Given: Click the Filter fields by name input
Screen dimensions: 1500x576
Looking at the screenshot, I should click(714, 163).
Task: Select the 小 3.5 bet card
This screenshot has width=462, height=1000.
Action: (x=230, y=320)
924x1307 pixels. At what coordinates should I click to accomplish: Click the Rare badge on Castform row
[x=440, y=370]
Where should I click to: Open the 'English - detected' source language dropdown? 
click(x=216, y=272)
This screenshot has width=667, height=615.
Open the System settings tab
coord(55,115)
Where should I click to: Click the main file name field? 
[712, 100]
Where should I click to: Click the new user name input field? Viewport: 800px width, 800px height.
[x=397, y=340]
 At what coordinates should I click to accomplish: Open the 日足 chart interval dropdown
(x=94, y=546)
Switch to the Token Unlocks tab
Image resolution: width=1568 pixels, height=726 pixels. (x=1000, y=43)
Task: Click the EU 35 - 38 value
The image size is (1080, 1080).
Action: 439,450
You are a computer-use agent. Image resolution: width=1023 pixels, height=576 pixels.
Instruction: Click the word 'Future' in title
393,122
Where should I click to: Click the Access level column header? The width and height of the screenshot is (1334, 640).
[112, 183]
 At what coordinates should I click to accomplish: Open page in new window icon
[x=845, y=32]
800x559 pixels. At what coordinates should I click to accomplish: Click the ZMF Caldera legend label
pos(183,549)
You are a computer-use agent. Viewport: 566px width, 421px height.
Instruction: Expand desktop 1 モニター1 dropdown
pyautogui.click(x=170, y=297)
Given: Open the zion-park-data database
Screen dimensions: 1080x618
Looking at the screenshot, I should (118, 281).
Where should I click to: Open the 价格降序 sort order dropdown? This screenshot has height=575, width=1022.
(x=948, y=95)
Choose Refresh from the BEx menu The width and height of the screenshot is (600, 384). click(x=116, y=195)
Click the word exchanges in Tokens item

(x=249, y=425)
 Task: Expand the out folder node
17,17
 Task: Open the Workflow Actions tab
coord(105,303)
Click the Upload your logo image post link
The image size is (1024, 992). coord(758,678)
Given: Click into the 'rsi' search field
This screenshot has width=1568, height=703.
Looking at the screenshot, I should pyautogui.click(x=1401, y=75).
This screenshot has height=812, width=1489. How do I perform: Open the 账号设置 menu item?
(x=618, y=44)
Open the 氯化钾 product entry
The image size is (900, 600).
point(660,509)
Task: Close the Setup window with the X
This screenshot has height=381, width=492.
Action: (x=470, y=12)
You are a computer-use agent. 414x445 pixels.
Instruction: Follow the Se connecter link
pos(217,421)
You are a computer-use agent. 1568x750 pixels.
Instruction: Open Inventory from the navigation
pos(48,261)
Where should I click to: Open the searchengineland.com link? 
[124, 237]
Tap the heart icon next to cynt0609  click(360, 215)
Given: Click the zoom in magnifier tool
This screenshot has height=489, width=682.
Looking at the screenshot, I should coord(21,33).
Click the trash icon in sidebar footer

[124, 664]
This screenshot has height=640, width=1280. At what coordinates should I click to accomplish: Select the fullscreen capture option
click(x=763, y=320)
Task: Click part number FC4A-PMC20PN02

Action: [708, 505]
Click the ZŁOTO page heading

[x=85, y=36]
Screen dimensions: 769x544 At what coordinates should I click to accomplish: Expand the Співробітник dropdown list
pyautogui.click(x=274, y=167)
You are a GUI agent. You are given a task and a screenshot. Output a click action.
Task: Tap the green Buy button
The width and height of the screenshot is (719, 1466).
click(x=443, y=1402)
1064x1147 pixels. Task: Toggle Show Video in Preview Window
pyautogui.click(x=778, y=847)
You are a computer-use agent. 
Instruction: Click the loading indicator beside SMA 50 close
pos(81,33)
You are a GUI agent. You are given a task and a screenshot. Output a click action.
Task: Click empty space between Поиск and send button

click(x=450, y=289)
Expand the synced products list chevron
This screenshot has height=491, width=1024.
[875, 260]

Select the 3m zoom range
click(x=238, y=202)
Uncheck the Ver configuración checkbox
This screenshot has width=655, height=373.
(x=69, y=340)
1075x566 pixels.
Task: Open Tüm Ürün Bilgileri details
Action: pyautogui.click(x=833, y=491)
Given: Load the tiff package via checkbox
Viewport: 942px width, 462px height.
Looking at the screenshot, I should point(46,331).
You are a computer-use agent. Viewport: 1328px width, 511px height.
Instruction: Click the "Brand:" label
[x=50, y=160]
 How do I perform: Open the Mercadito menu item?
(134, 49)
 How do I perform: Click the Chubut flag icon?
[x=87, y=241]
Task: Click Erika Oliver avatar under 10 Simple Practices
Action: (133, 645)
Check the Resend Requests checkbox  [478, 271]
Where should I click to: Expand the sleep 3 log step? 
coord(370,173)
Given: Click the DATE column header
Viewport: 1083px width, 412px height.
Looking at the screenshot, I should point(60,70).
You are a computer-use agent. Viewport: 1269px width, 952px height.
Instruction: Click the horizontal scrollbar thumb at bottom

> THE TASK
Look over the material and return every line where the word "agent" is found.

> TASK RESPONSE
You are a computer-use agent. Image resolution: width=1023 pixels, height=576 pixels.
You are a computer-use agent. Viewport: 566px width, 421px height.
You are a computer-use agent. 414x445 pixels.
You are a computer-use agent. 1568x750 pixels.
You are a GUI agent. You are given a task and a screenshot. Output a click action.
You are a computer-use agent. 
You are a GUI agent. You are given a task and a screenshot. Output a click action.
You are a computer-use agent. Viewport: 1328px width, 511px height.
You are a computer-use agent. Viewport: 1269px width, 952px height.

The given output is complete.